Liu Bao Aged Dark Tea · Wuzhou, Guangxi | Intangible Heritage Fermentation
Some teas calm the mind. This one settles the body.
Liu Bao is a post-fermented dark tea from Wuzhou, Guangxi — one of China's oldest living tea traditions, now protected as national intangible cultural heritage. It has been drunk for centuries by travelers, laborers, and anyone whose body needed to find its footing in unfamiliar terrain. The logic is simple: a gut in balance is a person in balance.
One cup and you feel it. Not a jolt. Not a bloom. A clearing. The kind of ease that starts in the stomach and works outward.
What Liu Bao does
Liu Bao's reputation rests on three things: it aids digestion, supports gut microbiome balance, and helps the body adapt when climate, water, or food is new. Historically it traveled the Tea Boat Ancient Road (茶船古道) from Wuzhou to Southeast Asia, carried by migrant workers who needed a tea that kept them well far from home.
It still does that job.
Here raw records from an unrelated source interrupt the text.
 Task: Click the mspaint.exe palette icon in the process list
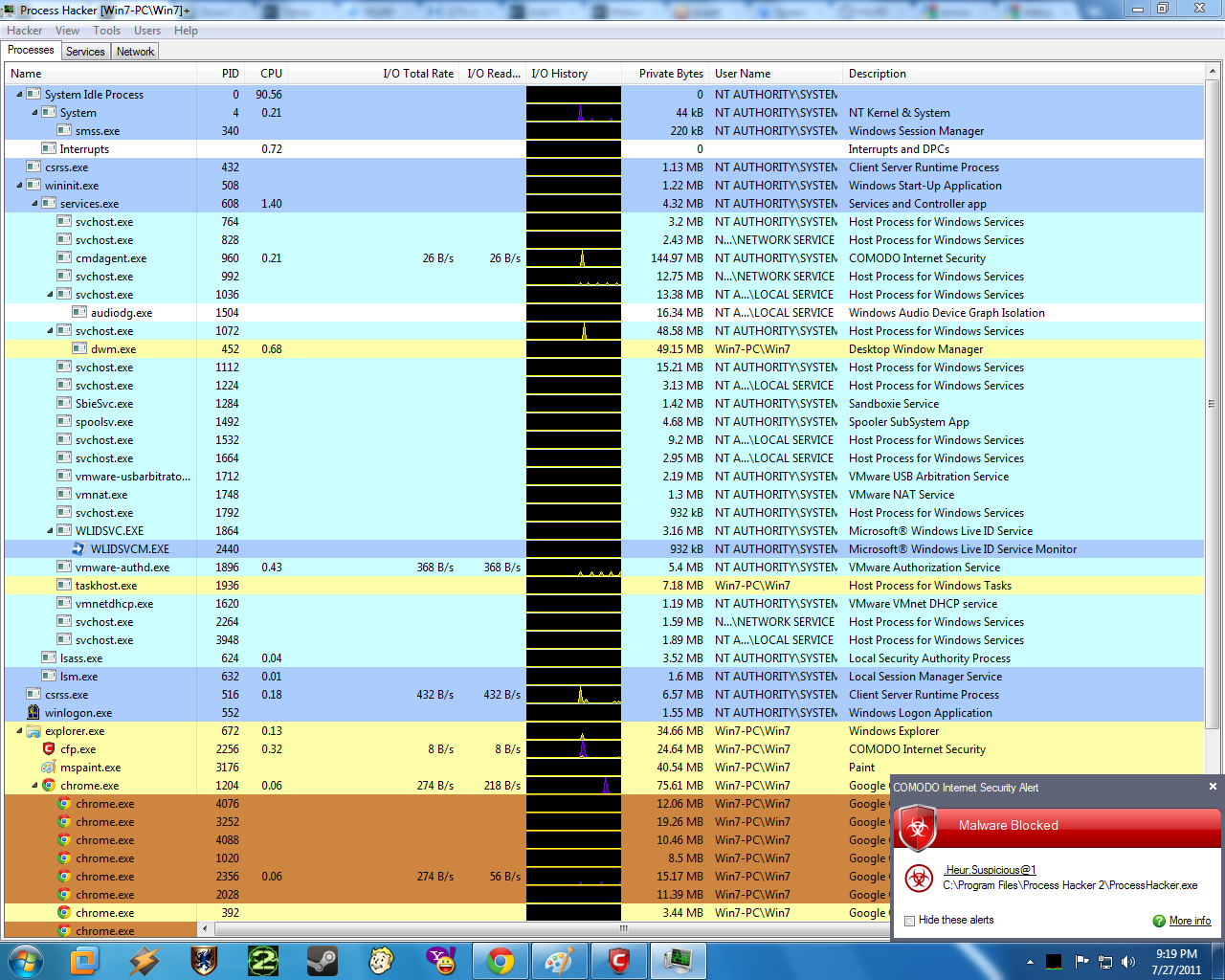[x=49, y=768]
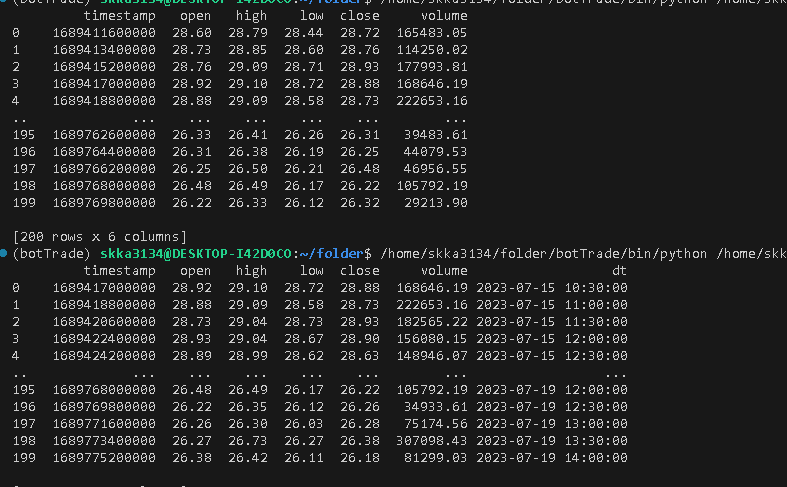Click the timestamp 1689775200000 in the last row
This screenshot has height=487, width=787.
point(105,457)
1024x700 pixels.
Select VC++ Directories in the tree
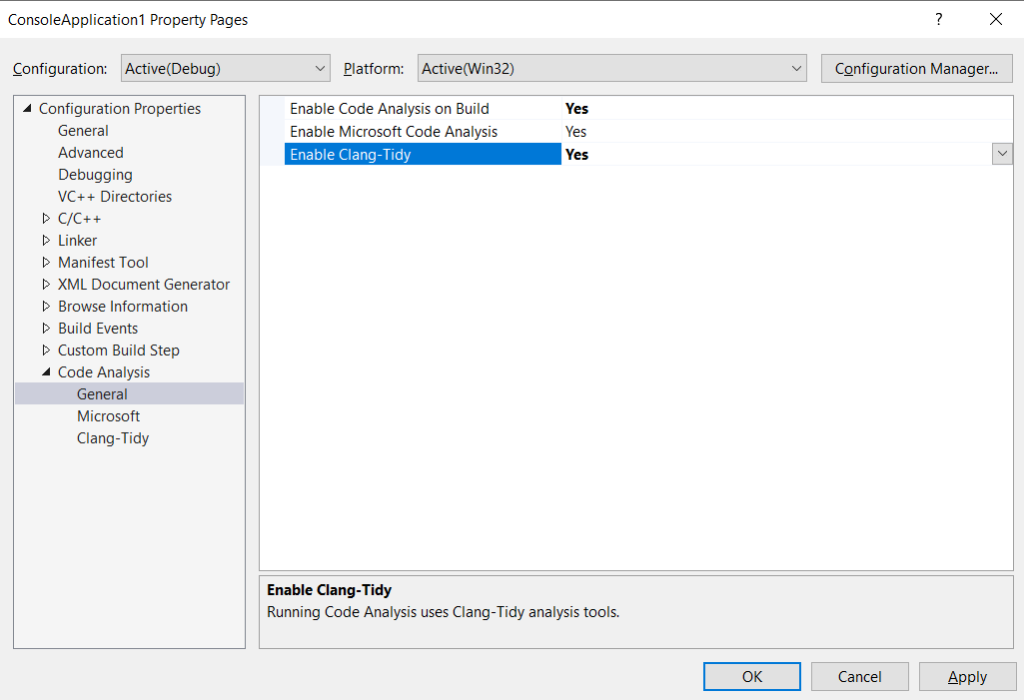click(x=114, y=197)
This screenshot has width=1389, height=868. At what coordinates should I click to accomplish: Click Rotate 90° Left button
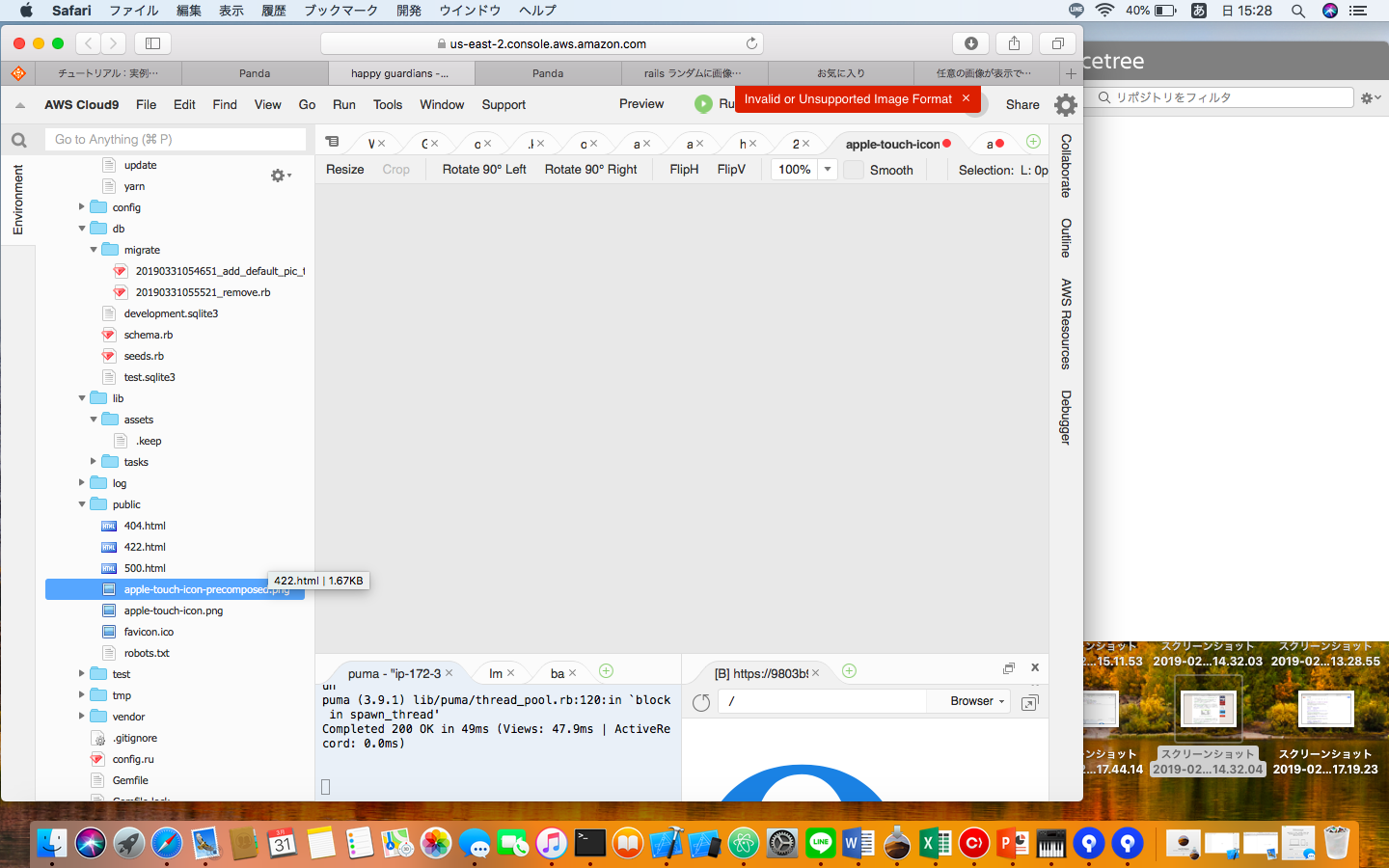click(x=484, y=170)
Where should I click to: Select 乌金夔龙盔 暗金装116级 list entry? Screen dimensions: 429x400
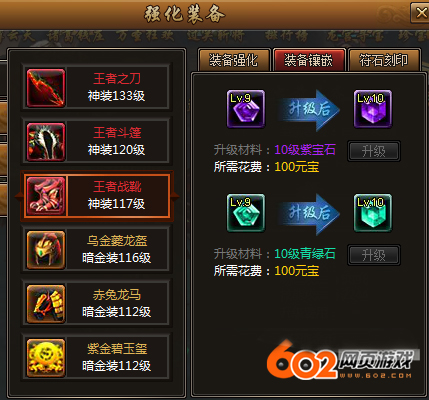(x=96, y=250)
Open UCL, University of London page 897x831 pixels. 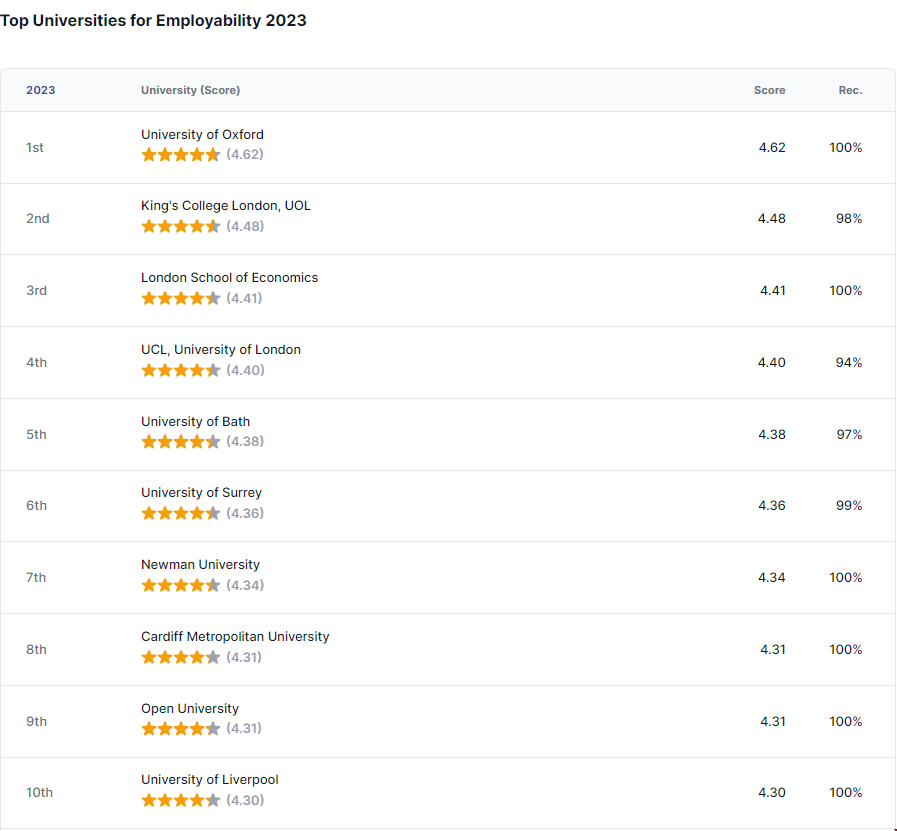pos(220,350)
Better than most things you can drink.
How this tea is made and stored
The leaves are from Guangxi's Wuzhou region — the only origin with the specific terroir and microclimate that produces authentic Liu Bao character. After processing, the tea enters our intangible heritage workshop for aging: a controlled environment warehouse built to national standard, temperature and humidity regulated to allow slow, clean fermentation without contamination.
The woven bamboo baskets you see in the images are not decorative. They are the storage vessel — breathable, traditional, exactly as Liu Bao has been stored for generations. The tea inside is alive. It is still changing. What you drink today is already different from what was packed two years ago, and different again from what it will become.
For the drinker
Rich, smooth, red-dark liquor. An earthy warmth at the base with a clean, sweet finish. No bitterness. No astringency. The kind of tea that rewards slow drinking and a quiet room.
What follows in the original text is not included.